**EXERCISE DATA**:
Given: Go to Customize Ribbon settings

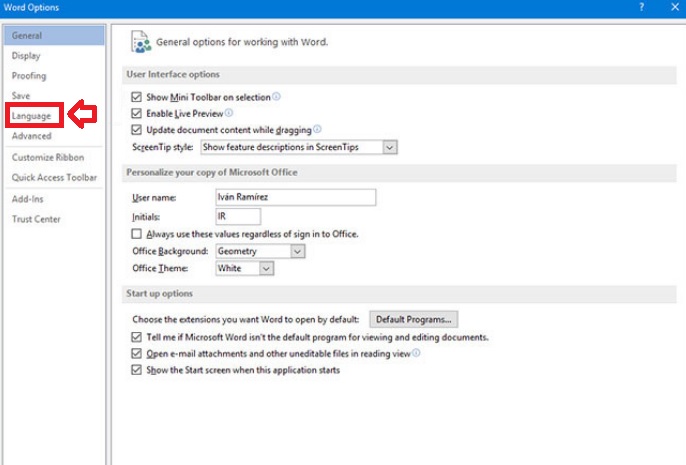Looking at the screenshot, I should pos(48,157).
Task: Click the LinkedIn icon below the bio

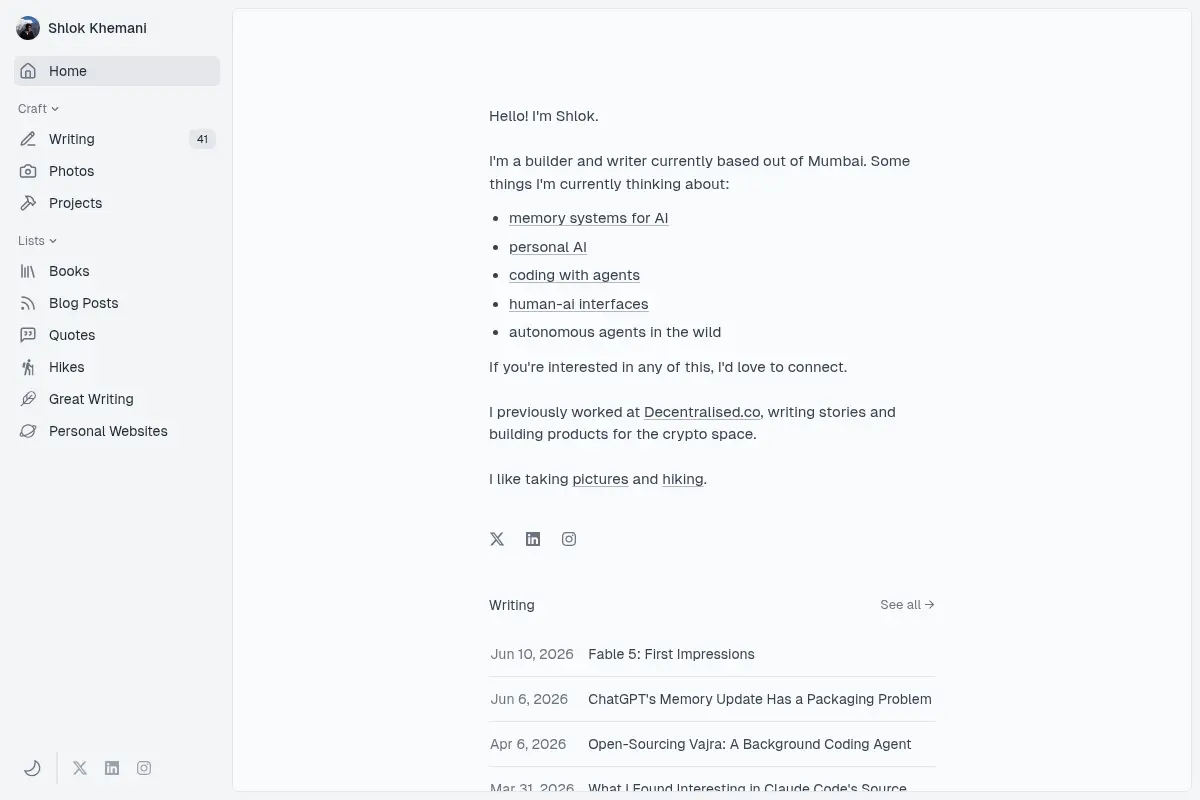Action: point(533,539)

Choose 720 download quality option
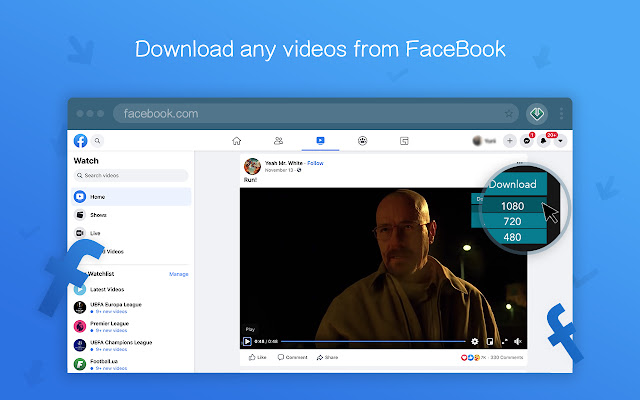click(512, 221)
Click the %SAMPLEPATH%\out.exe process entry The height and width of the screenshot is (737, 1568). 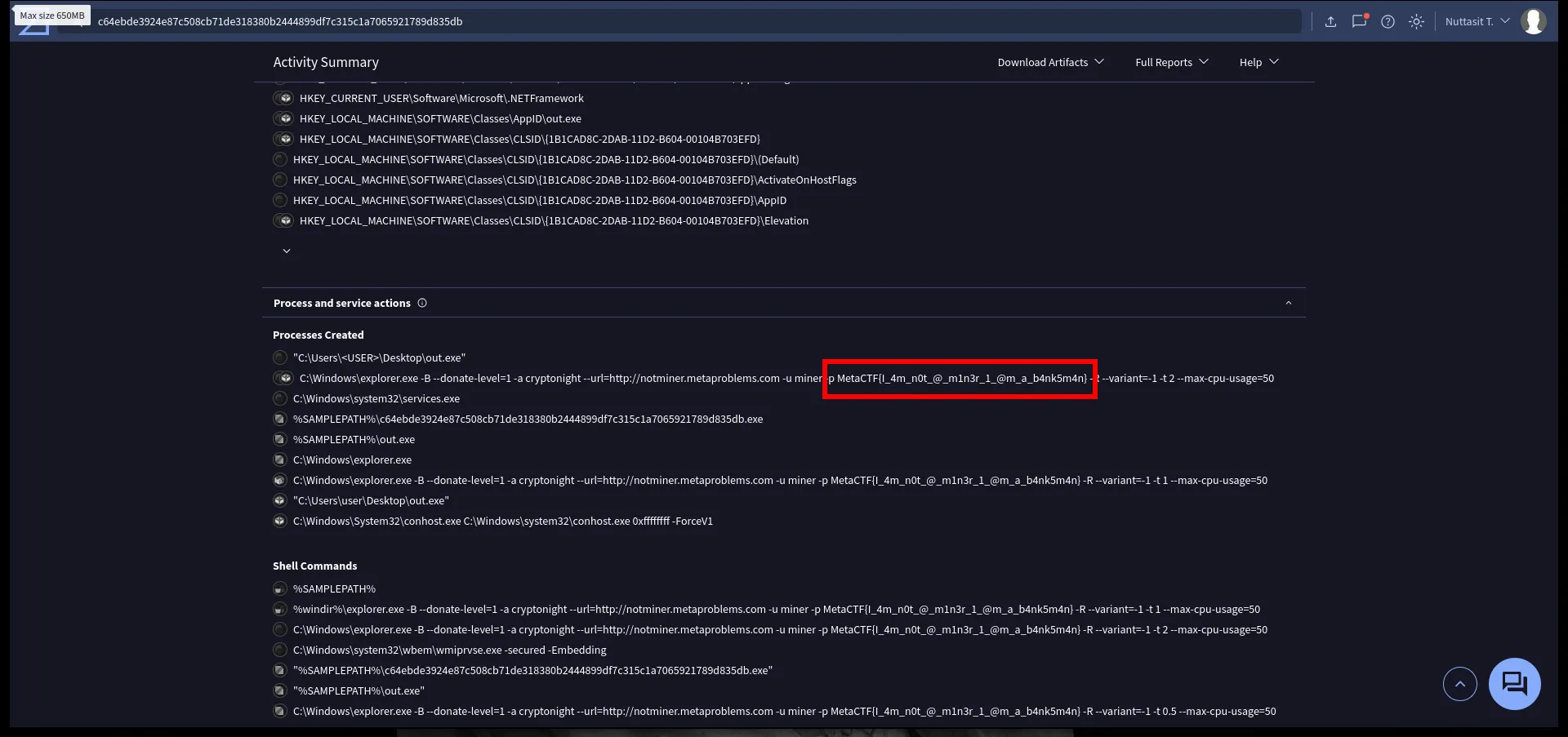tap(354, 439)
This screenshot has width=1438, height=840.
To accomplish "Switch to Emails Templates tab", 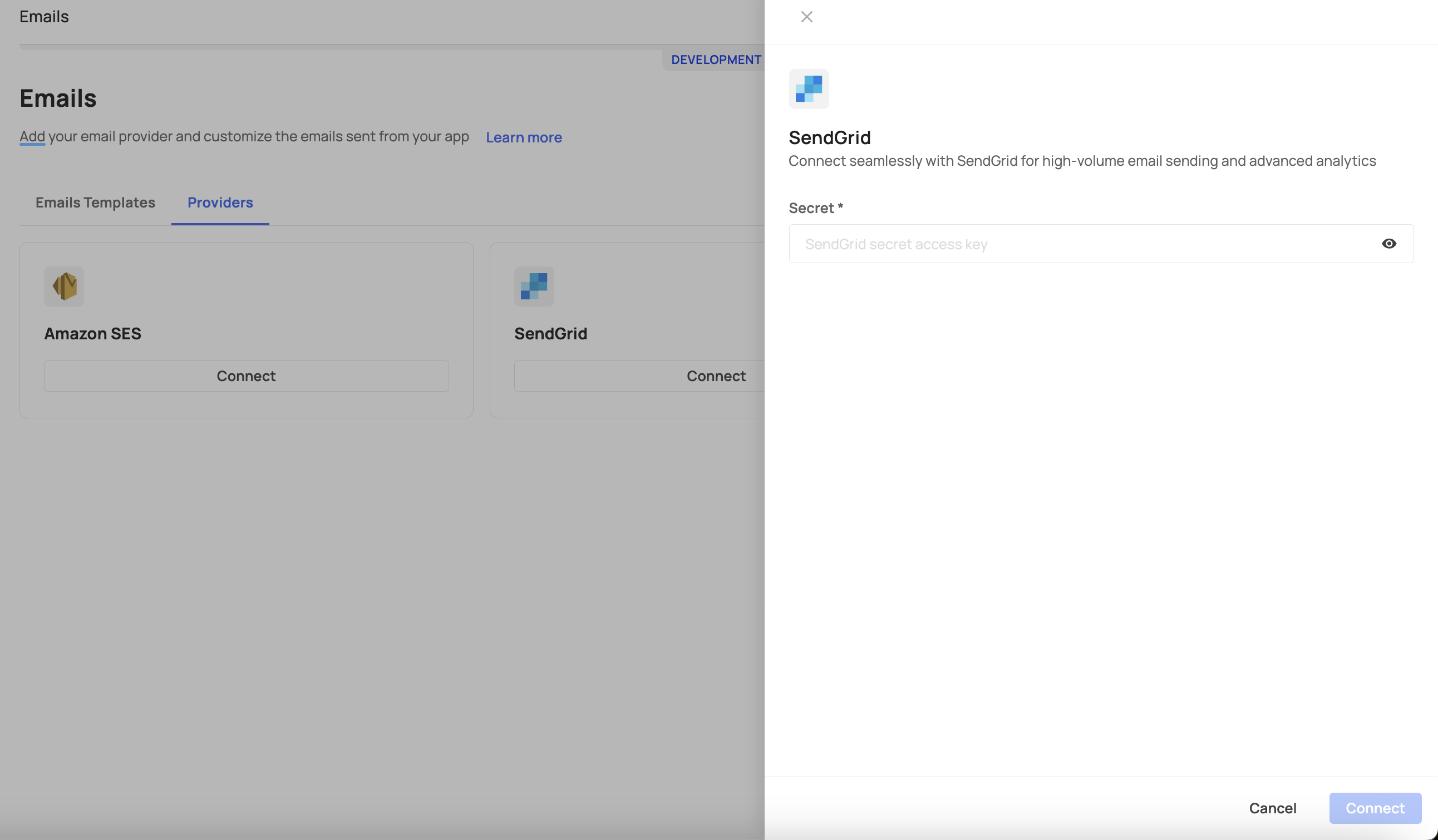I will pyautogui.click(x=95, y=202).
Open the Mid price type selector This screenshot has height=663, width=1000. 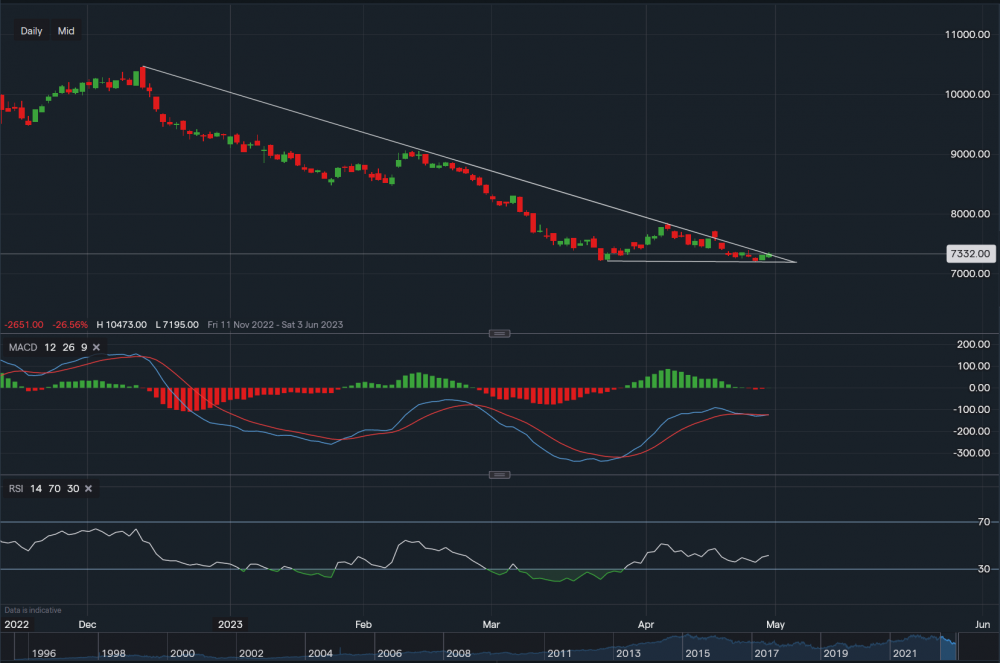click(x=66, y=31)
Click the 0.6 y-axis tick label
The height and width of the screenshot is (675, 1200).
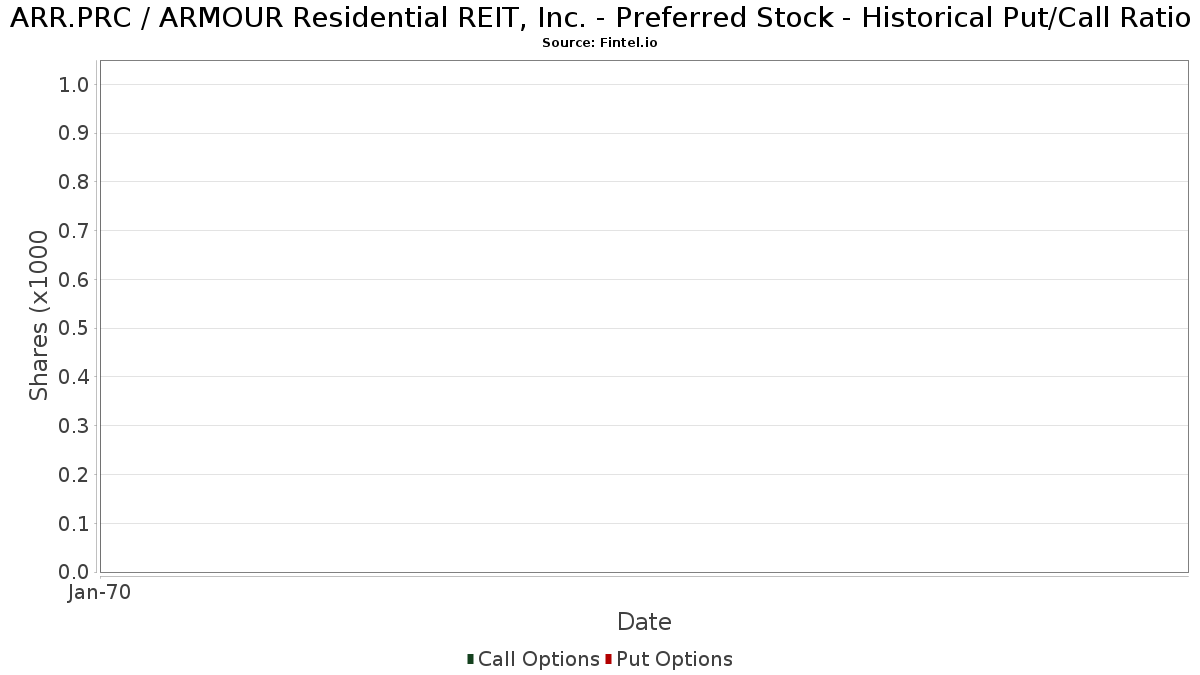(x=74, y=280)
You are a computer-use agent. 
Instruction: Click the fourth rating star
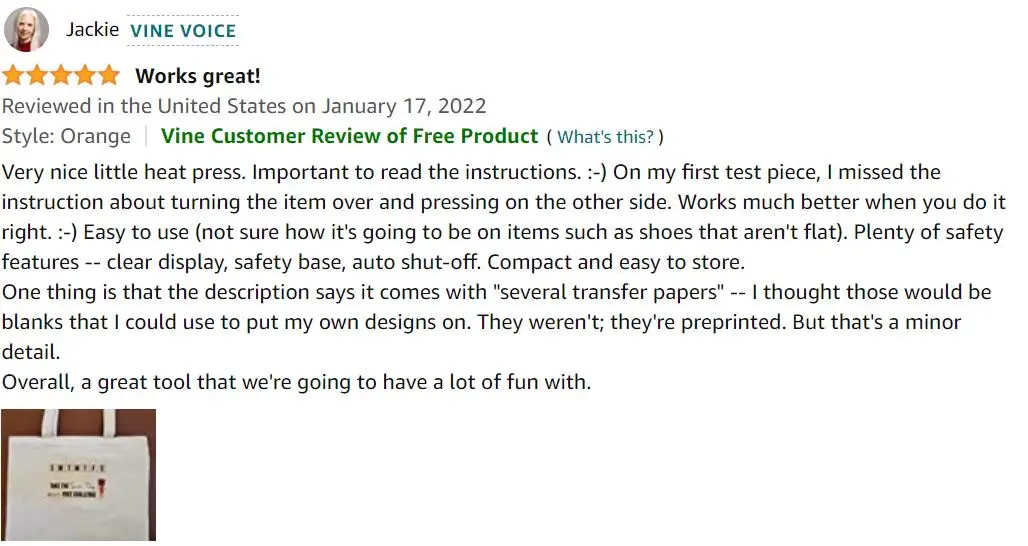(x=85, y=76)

**EXERCISE INSTRUCTIONS**: Could you reproduce exactly the lines running from the one with "You are a computer-use agent." through the final line of the listing above, both included, and drop the pictures?

**TASK OUTPUT**:
You are a computer-use agent. 
Instruction: Click the fourth rating star
(x=85, y=76)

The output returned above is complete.